The US Department of Defense (DoD) sets requirements for the minimum accuracy of all GPS systems. The DoD introduces random error into the output to civilian systems, so no amount of work will enable civilian receivers to consistently read completely accurately. The civilian GPS position error in the horizontal plane, i.e., longitude and latitude, may be up to 328 feet (100 meters) from the true position. A GPS device for a civilian aircraft will measure altitude within 512 feet (156 meters) of true.

Military uses of GPS have a smaller position error. The mandate for the military is error on the ground of not more than 72 feet (22 meters). This distance is not sufficiently accurate to rely upon on in close combat, so more accurate targeting systems are used in all combat vehicles. The altitude position error can be up to 91 feet (27.7 meters) which is adequate in non-combat situations.

Pitot-static systems, used by most aircraft, consist of a Pitot tube and a static port. The Pitot tube is aligned with the direction of flight and usually mounted on the leading edge of the wing of the aircraft. The static port is placed in an area of relatively undisturbed air flow such as on the side of the fuselage. Comparison of the pressure readings of the Pitot tube and the static port generate the system information. Airspeed, altitude, and rate of climb are three of the common readouts.

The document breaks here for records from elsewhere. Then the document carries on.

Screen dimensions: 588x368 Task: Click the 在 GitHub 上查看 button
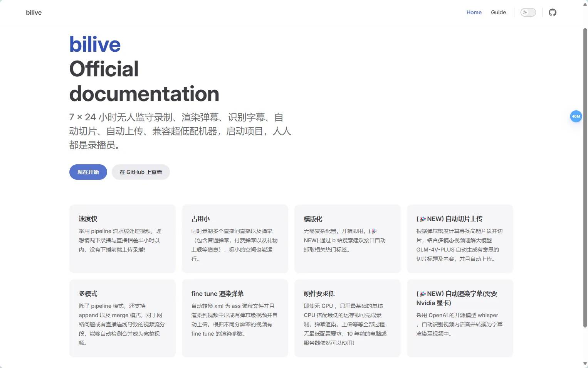[141, 172]
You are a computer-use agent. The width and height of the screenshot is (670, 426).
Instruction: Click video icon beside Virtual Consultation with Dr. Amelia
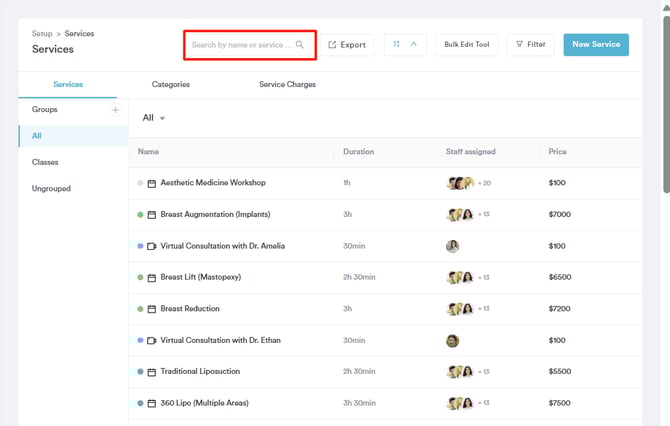coord(152,246)
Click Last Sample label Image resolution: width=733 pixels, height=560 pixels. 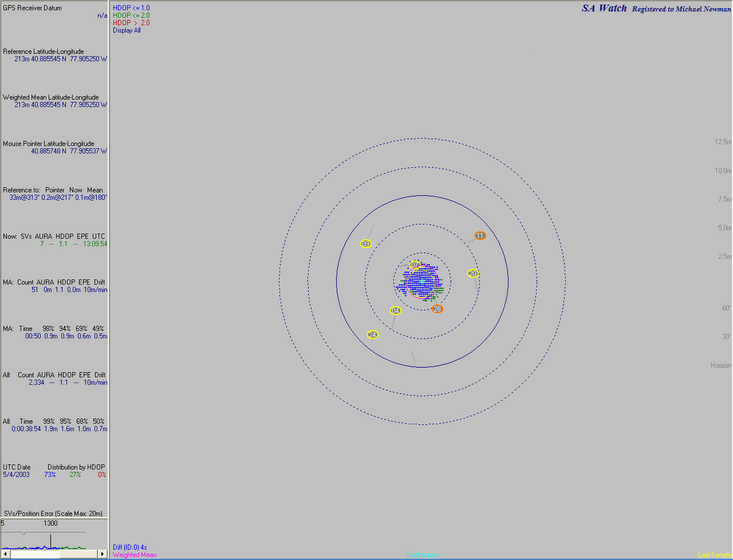coord(714,555)
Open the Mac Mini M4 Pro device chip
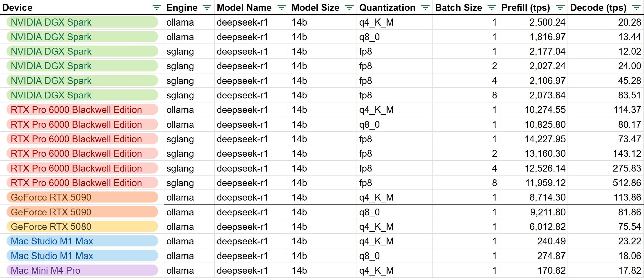The width and height of the screenshot is (644, 278). 82,271
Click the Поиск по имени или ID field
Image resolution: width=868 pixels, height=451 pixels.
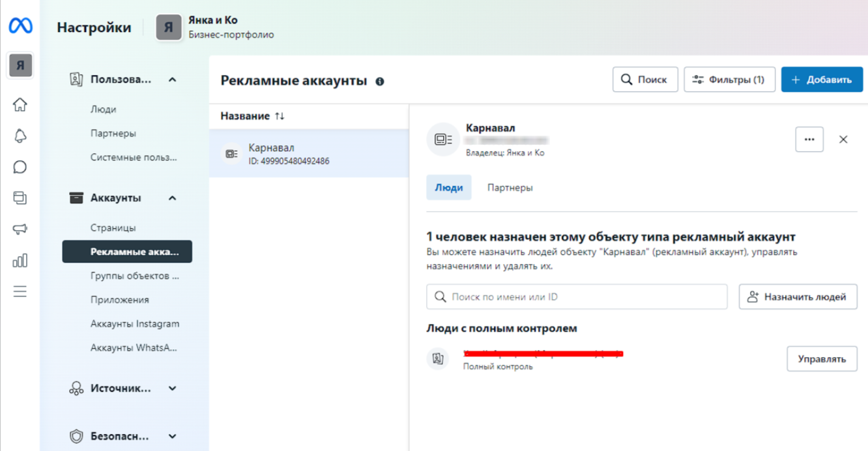580,297
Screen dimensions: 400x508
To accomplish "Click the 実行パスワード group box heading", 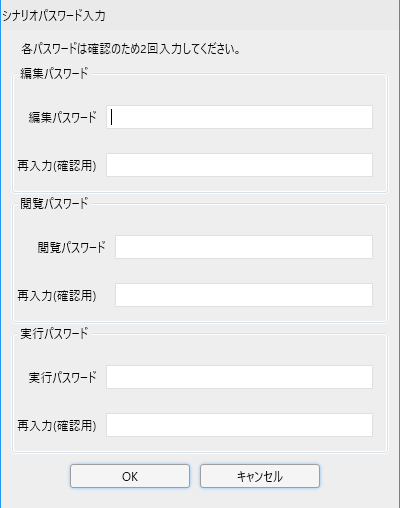I will click(x=54, y=334).
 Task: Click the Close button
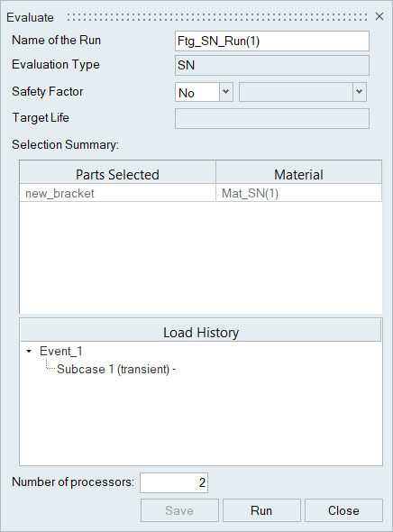[x=343, y=510]
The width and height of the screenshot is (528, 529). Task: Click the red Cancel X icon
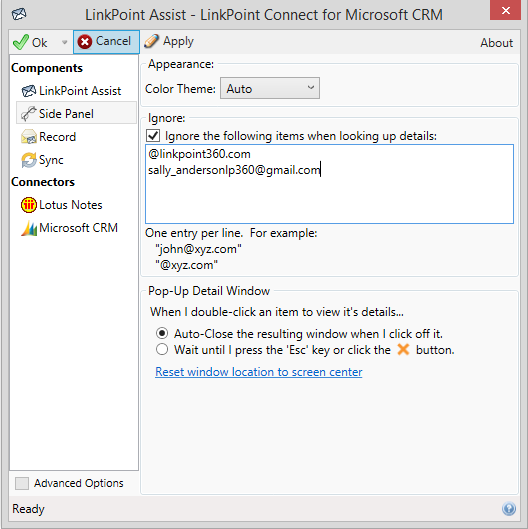click(85, 42)
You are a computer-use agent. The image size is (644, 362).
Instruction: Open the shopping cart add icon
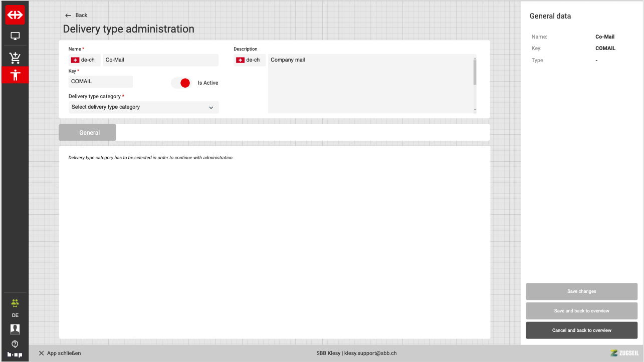[15, 58]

Position error for Pitot-static systems are static or variable. Static errors, a set of values that are common to all aircraft of a particular type, have correction charts in the Aircraft Flight Manuals for each type of aircraft. Causes of variable errors include skin panels that are deformed or become deformed under the stresses of maneuver, icing, and foreign objects getting into the system. The Pitot tube and static vents contain heaters to prevent icing, but heaters can fail. Position errors may be altered by changes in airspeed, angle of attack, aircraft weight, or acceleration.